* [Selected extract]
=-=-=-=-=

Black Women’s Wave of Unemployment Poised to Soak U.S. Economy
- Staff
- Sep 30
- 4 min read
The Economic Indicator You Best Not Ignore

The U.S. is only nine months into the second term of President Donald Trump, and economic observers say Black women are already suffering.
“Black women make up a larger percentage of public sector jobs and some of the executive orders from the Trump administration, and changes at state agencies to comply with these orders, has one of the biggest influences on that decrease in numbers,” says Chase Gen Strategy Consultants LLC founder and information analyst Kyra Roby.

Trump’s chaotic tariff regime is devastating the U.S. manufacturing sector, while the so-called Department of Government Efficiency blows up government employment. Both sectors employ Black people at a higher volume than other industries, reports MSNBC. According to an analysis by the New York Times, African American women have been the hardest hit since Trump’s return to public office. An estimated 319,000 have left or have been pushed out of both private and public sector jobs. Last month, Black unemployment hit its highest level since the COVID pandemic, CNN reported, while following Atlanta resident Donald Hudson around a job fair earlier this month.
“Focusing on the quality of jobs that Black women get really translates back into the local economy ... And when you have large percentages of Black women who are out of the workforce, there is a ripple effect in the local economy where that money is not circulating back in industries like childcare or elder care, because Black women are often either taking care of children or elderly family members, or both.”
Administrative assistants, customer service and low- and mid-level management positions are not the only slots evaporating and taking Black employment with it. Hundreds of highly skilled veterans are struggling to land a new gig in this current economy, said CNN. This included Hudson, who was hoping to reclaim a job in tech or engineering, which is what he was doing when he worked for Boeing and the engineering wing for NASA.
The latest employment snapshot from the Bureau of Labor Statistics paints a bleak picture. Only 22,000 jobs were added in August, and Black unemployment reached 7.5%, its highest level since October of 2021. This compares to an unemployment rate of only 3.7% for white people.

Any drop in African Americans in the workforce can have a devastating effect on the U.S. economy. This is primarily because Black Americans are expected to have buying power of $2.1 trillion by 2026, according to a 2024 Nielsen report.
The U.S. Black population is comparatively young, compared to the white population,” reports eMarketer. It’s also culturally influential, and economically powerful with Black consumers pressing a big footprint into the digital landscape through high engagement with streaming, social media and online shopping. Black Americans also show strong loyalty to brands that reflect their identity.

=-=-=-=-=

* [Supplied entries]
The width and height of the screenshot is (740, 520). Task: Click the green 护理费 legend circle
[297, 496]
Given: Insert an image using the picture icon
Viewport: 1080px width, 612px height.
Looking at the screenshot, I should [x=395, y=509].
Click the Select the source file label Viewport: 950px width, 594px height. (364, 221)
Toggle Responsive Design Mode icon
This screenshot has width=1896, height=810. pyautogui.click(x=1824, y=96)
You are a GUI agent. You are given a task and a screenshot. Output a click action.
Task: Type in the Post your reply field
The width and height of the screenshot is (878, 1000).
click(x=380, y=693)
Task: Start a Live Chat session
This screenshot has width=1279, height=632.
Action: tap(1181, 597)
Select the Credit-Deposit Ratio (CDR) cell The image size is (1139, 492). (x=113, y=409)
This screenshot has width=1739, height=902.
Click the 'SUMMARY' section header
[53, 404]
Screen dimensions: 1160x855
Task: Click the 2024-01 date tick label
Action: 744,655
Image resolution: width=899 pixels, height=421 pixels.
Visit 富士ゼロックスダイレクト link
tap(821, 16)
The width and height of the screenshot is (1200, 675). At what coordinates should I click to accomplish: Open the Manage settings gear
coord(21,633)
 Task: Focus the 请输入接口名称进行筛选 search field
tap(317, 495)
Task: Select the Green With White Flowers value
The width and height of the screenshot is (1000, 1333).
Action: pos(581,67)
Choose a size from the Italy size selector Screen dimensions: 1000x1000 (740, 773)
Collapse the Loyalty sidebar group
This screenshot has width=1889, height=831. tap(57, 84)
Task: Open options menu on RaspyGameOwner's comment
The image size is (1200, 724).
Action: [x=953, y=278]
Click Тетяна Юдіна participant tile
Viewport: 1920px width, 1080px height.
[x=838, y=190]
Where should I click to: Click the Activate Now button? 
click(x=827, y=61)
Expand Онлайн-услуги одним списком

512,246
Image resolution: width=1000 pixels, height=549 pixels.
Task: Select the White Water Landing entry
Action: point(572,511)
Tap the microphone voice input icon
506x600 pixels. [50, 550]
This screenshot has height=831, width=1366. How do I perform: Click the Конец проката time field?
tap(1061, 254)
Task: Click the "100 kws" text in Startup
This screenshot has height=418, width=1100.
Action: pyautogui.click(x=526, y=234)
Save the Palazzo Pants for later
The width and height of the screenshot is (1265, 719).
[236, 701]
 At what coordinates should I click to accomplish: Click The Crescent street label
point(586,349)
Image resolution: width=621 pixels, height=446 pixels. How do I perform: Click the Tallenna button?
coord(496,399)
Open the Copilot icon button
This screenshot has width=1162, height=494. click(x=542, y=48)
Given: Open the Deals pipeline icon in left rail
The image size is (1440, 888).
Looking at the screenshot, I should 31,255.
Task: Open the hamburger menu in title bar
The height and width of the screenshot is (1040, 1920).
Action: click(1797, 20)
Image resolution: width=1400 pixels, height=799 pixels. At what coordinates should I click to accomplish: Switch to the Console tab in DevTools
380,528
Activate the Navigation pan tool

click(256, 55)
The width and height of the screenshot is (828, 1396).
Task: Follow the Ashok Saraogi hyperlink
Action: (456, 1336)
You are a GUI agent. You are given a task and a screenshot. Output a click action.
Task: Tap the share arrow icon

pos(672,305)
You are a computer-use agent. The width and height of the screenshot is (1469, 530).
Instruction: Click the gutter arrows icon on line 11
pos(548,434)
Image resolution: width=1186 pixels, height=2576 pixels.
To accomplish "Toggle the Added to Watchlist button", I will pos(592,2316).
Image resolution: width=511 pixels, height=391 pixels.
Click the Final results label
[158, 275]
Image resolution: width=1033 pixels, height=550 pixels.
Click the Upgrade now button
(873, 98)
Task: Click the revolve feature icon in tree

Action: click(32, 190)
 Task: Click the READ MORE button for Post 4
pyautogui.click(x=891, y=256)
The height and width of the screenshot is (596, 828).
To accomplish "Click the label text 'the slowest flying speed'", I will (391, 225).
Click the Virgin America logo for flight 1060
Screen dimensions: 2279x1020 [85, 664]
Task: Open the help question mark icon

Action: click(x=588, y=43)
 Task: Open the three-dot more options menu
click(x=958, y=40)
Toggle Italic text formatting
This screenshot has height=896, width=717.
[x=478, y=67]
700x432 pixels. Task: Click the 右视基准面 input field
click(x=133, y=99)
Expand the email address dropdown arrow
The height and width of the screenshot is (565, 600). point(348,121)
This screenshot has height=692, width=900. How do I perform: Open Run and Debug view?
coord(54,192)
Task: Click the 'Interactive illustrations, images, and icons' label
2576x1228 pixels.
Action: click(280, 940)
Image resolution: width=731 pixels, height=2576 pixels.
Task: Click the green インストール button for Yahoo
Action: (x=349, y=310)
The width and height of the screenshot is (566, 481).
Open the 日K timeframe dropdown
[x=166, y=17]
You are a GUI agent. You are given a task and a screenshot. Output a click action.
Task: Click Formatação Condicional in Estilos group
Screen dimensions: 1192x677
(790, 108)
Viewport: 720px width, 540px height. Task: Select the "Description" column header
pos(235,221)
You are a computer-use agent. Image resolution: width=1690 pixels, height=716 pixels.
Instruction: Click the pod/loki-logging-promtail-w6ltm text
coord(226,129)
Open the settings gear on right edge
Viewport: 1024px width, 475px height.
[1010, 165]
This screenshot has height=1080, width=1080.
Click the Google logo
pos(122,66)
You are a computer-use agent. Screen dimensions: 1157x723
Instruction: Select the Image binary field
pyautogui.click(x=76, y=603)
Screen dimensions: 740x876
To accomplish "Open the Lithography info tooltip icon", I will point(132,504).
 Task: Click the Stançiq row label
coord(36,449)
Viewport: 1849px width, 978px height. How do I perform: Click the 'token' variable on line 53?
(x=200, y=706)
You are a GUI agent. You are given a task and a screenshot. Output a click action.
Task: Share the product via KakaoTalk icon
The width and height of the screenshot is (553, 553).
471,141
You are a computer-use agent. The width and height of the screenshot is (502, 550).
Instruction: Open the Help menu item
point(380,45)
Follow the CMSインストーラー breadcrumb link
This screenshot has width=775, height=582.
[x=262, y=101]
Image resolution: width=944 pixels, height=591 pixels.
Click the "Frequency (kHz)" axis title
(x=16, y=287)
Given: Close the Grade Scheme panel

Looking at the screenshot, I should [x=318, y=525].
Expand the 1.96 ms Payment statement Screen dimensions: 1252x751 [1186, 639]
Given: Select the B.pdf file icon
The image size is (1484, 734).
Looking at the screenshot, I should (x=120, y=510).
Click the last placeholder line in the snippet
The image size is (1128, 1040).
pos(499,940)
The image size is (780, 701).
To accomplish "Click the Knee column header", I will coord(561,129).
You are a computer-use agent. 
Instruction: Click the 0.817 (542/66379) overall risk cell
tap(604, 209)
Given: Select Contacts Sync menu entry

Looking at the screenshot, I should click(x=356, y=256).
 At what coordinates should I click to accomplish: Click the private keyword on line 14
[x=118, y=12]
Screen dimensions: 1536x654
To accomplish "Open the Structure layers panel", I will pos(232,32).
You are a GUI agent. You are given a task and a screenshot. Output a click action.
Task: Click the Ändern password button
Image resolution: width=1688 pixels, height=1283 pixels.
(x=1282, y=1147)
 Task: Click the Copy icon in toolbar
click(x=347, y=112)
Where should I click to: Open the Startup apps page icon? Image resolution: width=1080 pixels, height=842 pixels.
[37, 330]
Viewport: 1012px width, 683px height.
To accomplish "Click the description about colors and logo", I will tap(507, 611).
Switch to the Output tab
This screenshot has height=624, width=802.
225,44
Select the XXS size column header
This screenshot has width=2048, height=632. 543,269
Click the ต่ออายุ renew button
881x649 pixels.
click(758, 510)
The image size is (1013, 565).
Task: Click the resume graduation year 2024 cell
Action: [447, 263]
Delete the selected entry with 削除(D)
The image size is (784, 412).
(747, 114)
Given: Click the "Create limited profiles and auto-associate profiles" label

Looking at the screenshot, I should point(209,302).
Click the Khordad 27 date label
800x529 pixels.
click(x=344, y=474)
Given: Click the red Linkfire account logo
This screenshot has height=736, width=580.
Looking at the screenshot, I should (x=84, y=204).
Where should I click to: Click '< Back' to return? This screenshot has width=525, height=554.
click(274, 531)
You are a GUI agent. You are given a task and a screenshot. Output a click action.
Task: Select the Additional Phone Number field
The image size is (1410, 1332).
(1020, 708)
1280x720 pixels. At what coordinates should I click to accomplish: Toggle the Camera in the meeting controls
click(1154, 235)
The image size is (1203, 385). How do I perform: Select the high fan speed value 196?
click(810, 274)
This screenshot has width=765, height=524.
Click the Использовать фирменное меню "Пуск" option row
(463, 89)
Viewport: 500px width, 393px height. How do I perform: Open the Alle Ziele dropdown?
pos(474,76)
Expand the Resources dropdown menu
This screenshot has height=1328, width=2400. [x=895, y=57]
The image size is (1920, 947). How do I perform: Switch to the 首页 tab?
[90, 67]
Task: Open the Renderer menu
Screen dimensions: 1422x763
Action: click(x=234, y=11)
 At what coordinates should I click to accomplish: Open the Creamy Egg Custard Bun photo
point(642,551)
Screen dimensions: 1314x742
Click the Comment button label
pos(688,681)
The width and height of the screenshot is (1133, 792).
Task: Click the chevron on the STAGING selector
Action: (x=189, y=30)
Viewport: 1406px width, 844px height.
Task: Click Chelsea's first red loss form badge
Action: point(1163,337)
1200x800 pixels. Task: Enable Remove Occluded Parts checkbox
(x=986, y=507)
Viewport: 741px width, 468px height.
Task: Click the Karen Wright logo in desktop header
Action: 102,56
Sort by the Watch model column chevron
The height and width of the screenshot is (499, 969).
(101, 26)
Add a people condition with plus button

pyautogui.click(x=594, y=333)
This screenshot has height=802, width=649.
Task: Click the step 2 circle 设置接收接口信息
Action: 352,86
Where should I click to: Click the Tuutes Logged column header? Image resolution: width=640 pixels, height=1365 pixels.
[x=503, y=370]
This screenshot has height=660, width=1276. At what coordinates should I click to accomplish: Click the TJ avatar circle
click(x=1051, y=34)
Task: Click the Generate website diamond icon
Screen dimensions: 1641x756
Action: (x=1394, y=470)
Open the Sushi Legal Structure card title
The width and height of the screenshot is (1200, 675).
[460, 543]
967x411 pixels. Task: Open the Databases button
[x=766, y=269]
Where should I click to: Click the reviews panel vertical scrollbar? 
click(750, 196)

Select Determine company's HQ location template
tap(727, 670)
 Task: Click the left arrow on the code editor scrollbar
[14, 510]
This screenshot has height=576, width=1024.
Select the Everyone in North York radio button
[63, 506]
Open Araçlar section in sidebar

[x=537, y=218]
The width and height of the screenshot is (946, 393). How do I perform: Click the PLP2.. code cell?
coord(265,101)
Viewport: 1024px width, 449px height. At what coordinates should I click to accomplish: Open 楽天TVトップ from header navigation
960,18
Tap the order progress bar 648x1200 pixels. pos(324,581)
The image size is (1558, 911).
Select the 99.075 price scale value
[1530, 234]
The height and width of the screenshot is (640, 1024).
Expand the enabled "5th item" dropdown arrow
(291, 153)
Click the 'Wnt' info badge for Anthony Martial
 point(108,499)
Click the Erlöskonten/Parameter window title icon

=-=-=-=-=

* [Problem to work on]
Carry on the article on Black women's unemployment, starting after its final sentence. The entries have no connection to the article on Black women's unemployment.

* [Result of this exercise]
Forbes noted in 2024, Black Americans consumed an average of 84 hours per week of digital, television and radio, up from an average of 81 hours in 2023. That’s compared to the overall U.S. population, which consumed an average of 72 hours and 39 minutes of media in 2024 and approximately 69 hours the year prior. Streaming comprises the largest share of Black adults’ total TV time. And don’t think for a second CBS, ABC and others don’t realize the power of all those eyeballs watching their show clips on their phones and seeing all those ads.
Fox News pundit Greg Gutfeld often claims he has higher viewership than liberal comedian Stephen Colbert and other late-night shows like Jimmy Kimmel, which the president is presently trying to cancel. And while Gutfeld corners the market with old white people who still watch the fading phenomenon of live television, Colbert and Kimmel drown Gutfeld’s right-wing staleness when it comes to streaming views.
On YouTube, “The Late Show with Stephen Colbert” has 10.1 million subscribers, and clips from “Gutfeld!” tend to average only 500,000 views — on a good day. That’s still many, many times less than viewers watching Colbert’s monologues. “Black consumers are plugged in and making it clear how they expect brands and retailers to respond to their economic and cultural influence,” eMarketer reports.
Black women, in particular, spend more of their money than most, says Roby.
“Focusing on the quality of jobs that Black women get really translates back into the local economy,” Roby says. “And when you have large percentages of Black women who are out of the workforce, there is a ripple effect in the local economy where that money is not circulating back in industries like childcare or elder care, because Black women are often either taking care of children or elderly family members, or both.”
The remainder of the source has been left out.